◆ **CHALLENGES**:
(1) According to the article on The People's Voice, when and where was the initiative officially launched?
(2) Reproduce word for word the part of the article on The People's Voice from "- Borders based" to "will be demilitarized.".

◆ **EXTRACTED TEXT**:
□ □ □

= The People's Voice =

The People's Voice (המפקד הלאומי) is an Israeli-Palestinian civil initiative dedicated to advancing the process of achieving peace between Israelis and the Palestinians.

== History ==
Co-founders Ami Ayalon, former head of the Shin Bet, and Sari Nusseibeh, president of Al-Quds University and a former key Palestinian Authority leader, signed the initiative on 27 July 2002 and officially launched it at a press conference held in Tel-Aviv on 25 June 2003.

The People's Voice website reported on 26 May 2004, 183,400 Israelis and 140,000 Palestinians having signed the initiative. In late 2007 the website went off-line. The Hebrew part went back on-line in 2008, and on 11 October 2008 reported 251,000 Israelis and 160,000 Palestinians having signed.

== Issues ==
The peace plan wanted to face the problem, that at this time the leaders of both sides, Benjamin Netanyahu and Mahmoud Abbas were prepared to make the compromises for peace at this stage, either because of weakness, ideological rigidity, extremist vetoes, or a combination of all of these. The goal was, to publicly challenge Netanyahu to place this plan on the Israeli ballot as a referendum and on the Palestinian side to publicly challenge Abbas to call for new elections.

The key proposals of the initiative were:
- Two states for two peoples.
- Borders based upon the June 4, 1967 lines.
- Jerusalem will be an open city, the capital of two states.
- Palestinian refugees will return only to the Palestinian state.
- Palestine will be demilitarized.

□ □ □

◆ **EXTRACTED RECORDS**:
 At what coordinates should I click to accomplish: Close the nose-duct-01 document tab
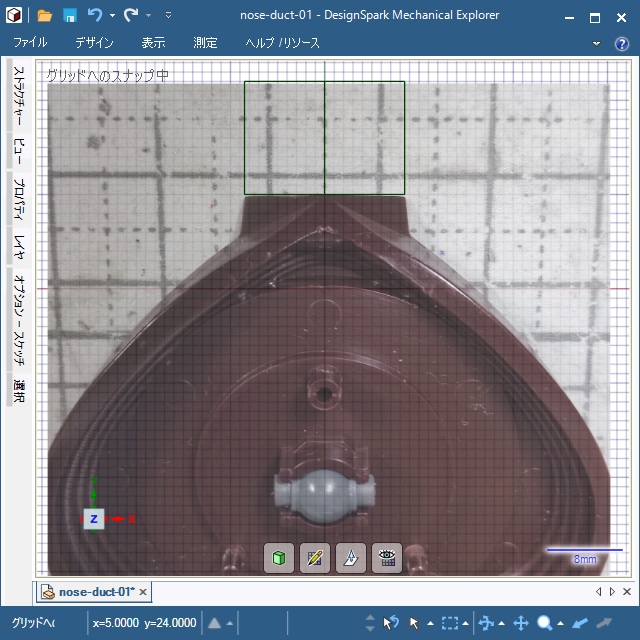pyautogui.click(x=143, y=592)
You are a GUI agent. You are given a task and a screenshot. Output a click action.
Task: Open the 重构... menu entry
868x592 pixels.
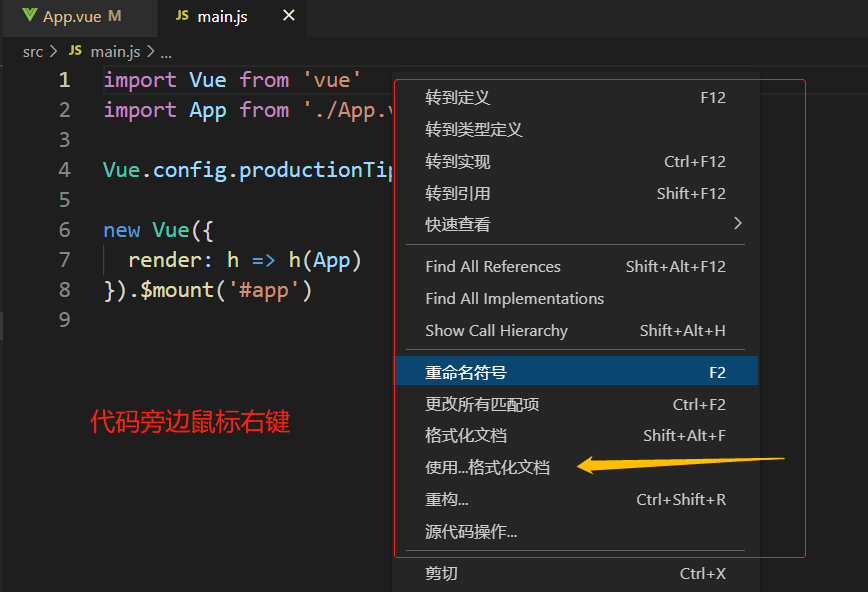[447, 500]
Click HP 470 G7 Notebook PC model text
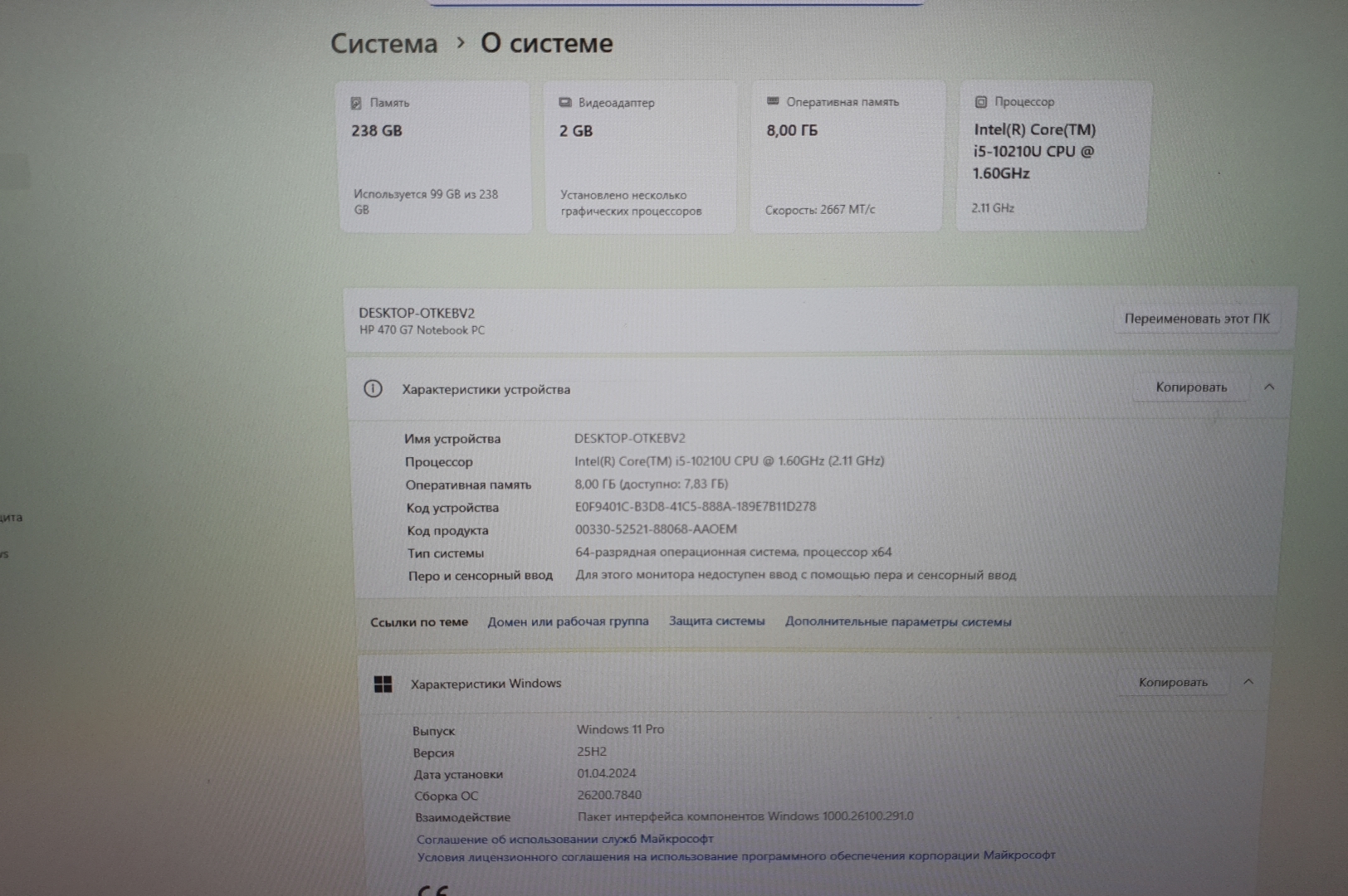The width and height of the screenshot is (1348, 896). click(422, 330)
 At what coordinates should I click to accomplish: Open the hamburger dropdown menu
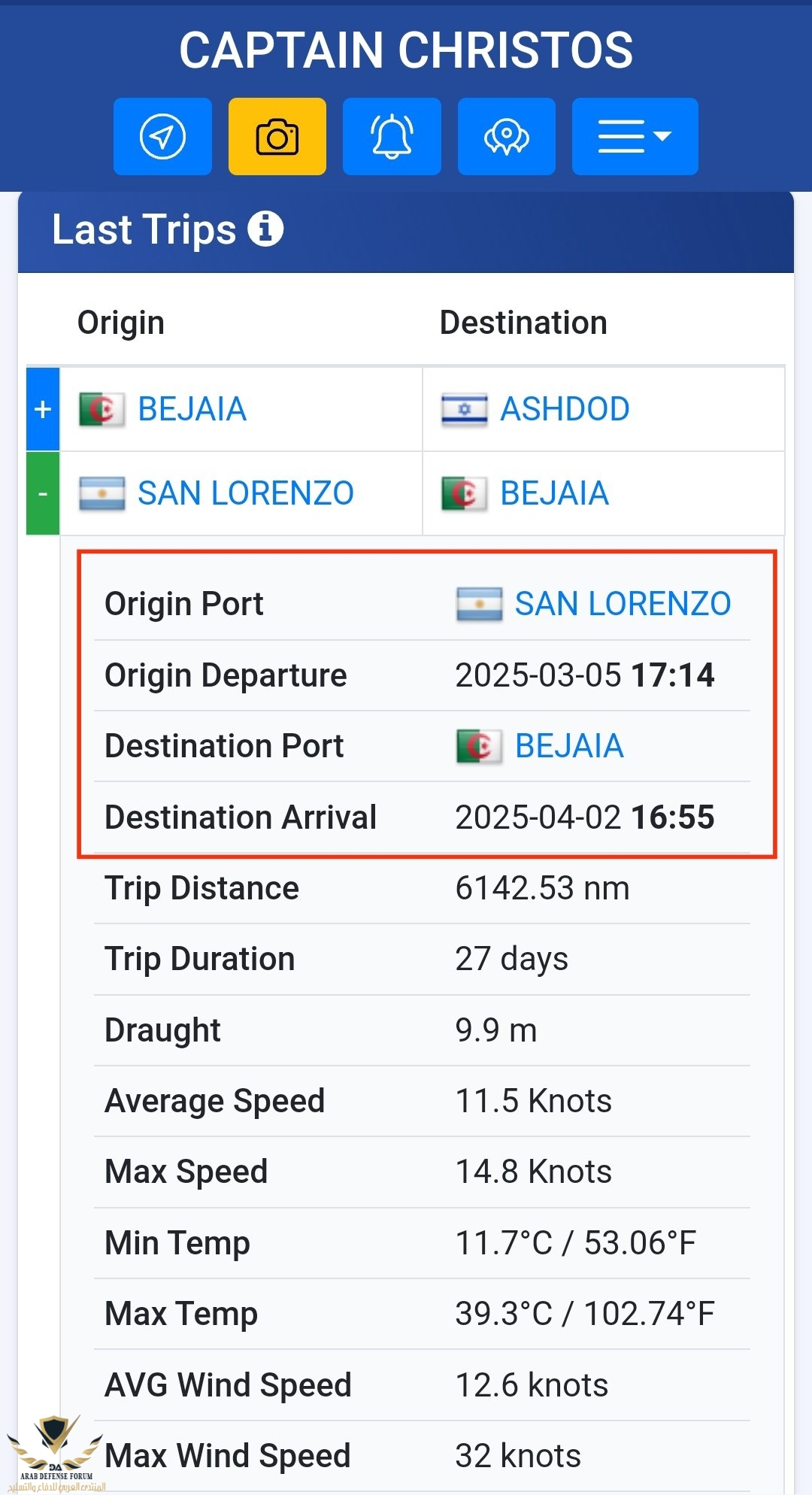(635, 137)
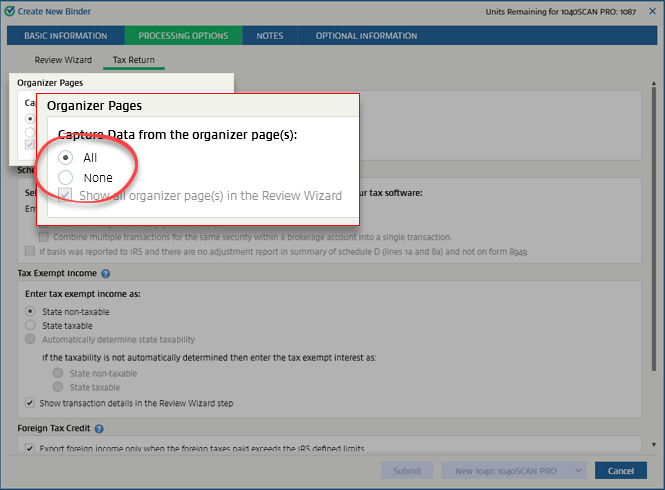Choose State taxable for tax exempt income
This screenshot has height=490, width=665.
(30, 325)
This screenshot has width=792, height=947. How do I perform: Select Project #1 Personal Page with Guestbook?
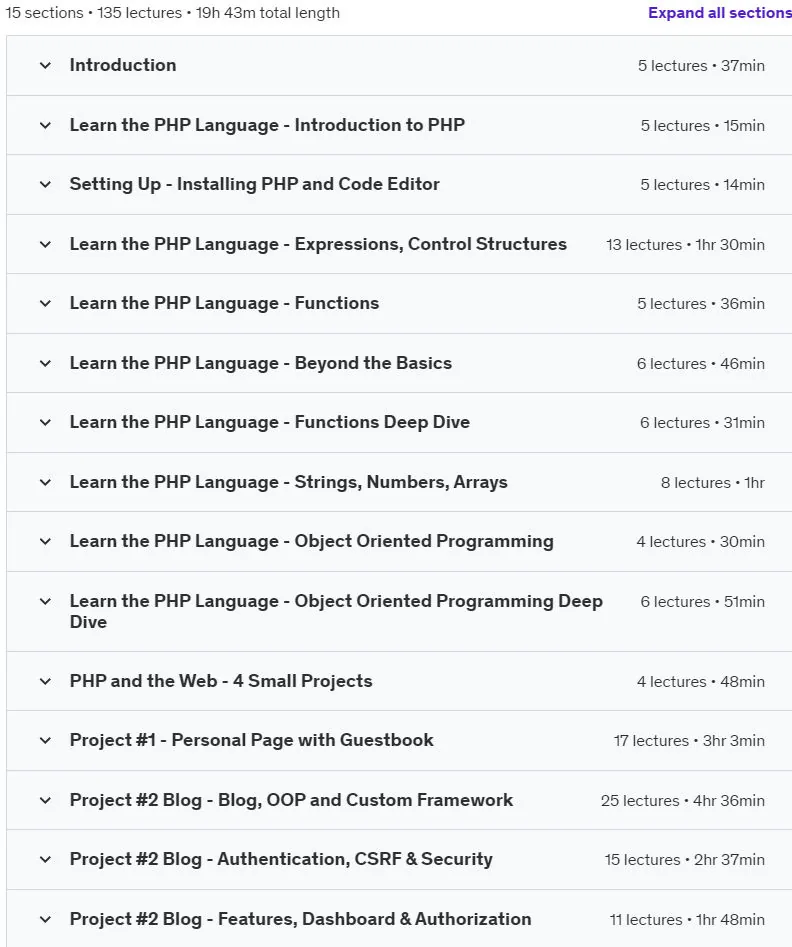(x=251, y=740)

□ □ □

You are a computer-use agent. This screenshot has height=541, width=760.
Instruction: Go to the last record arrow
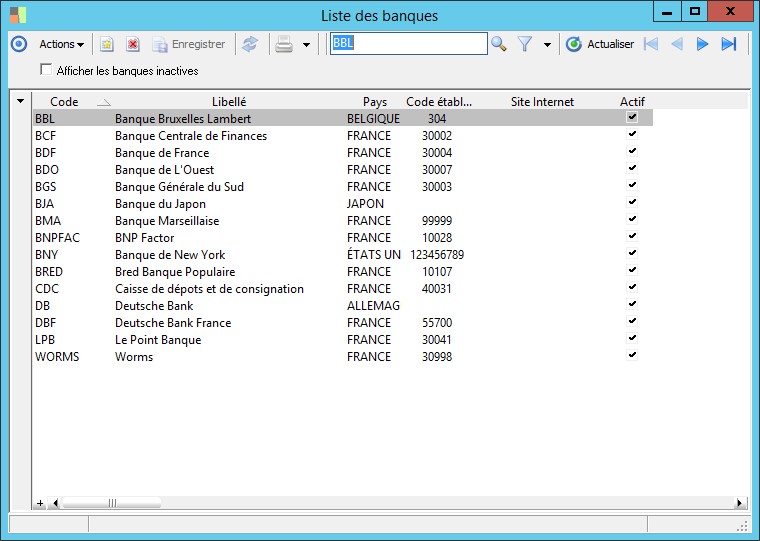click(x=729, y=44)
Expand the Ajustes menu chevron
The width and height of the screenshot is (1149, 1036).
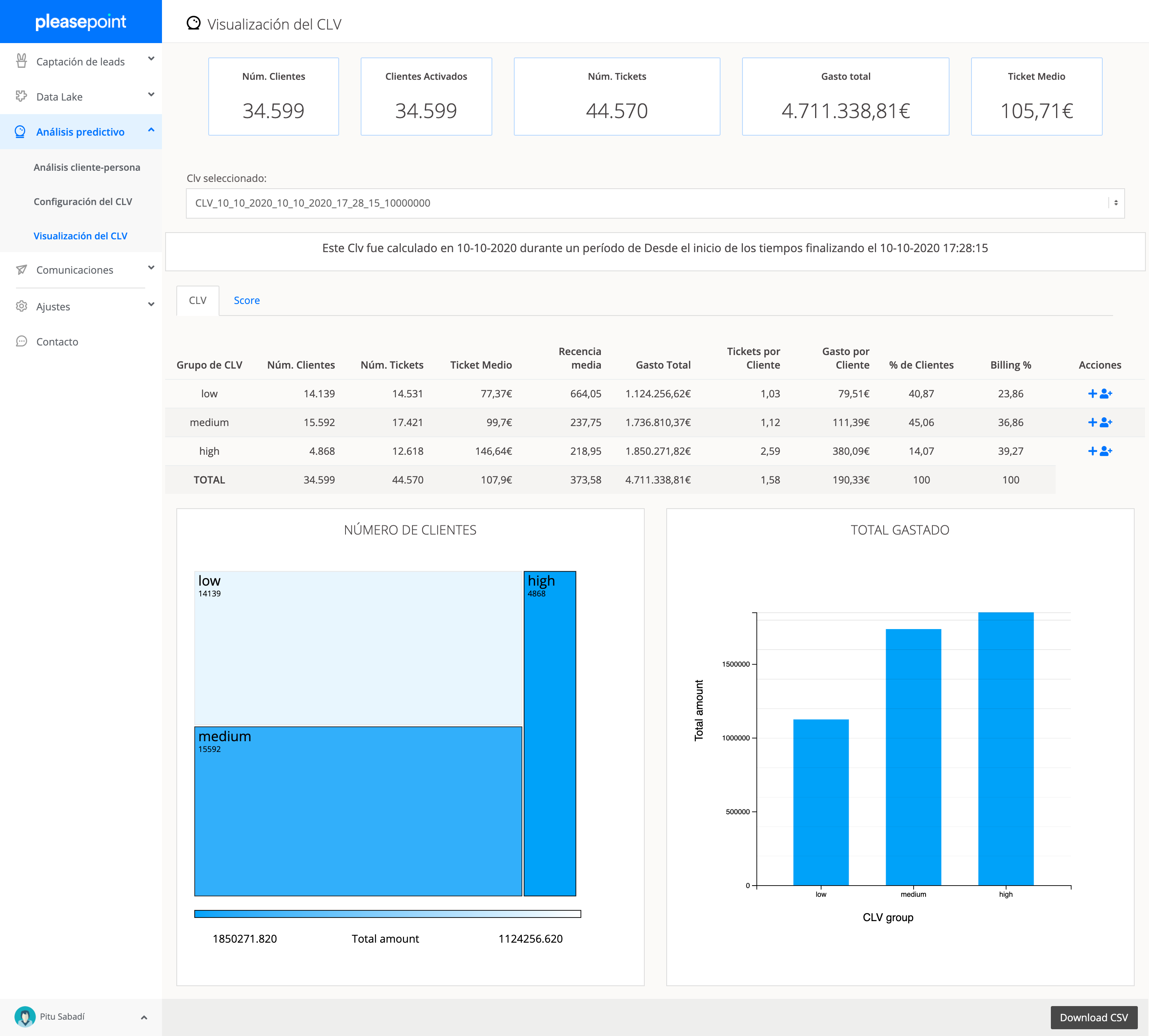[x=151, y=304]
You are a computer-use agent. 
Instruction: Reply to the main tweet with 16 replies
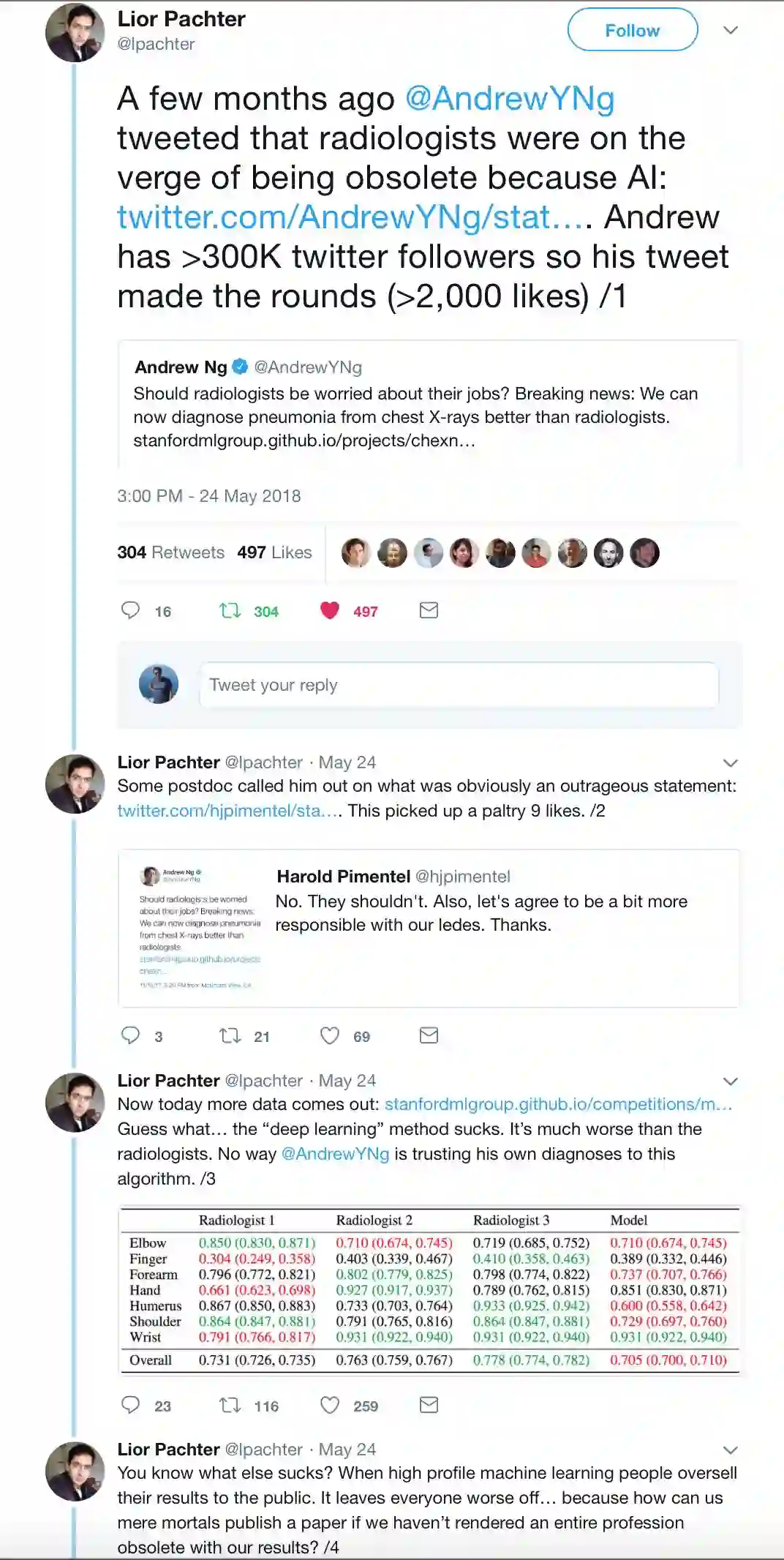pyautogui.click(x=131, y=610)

□ □ □

◆ **FULL ANSWERS**:
(1) At a press conference held in Tel-Aviv on 25 June 2003.

(2)
- Borders based upon the June 4, 1967 lines.
- Jerusalem will be an open city, the capital of two states.
- Palestinian refugees will return only to the Palestinian state.
- Palestine will be demilitarized.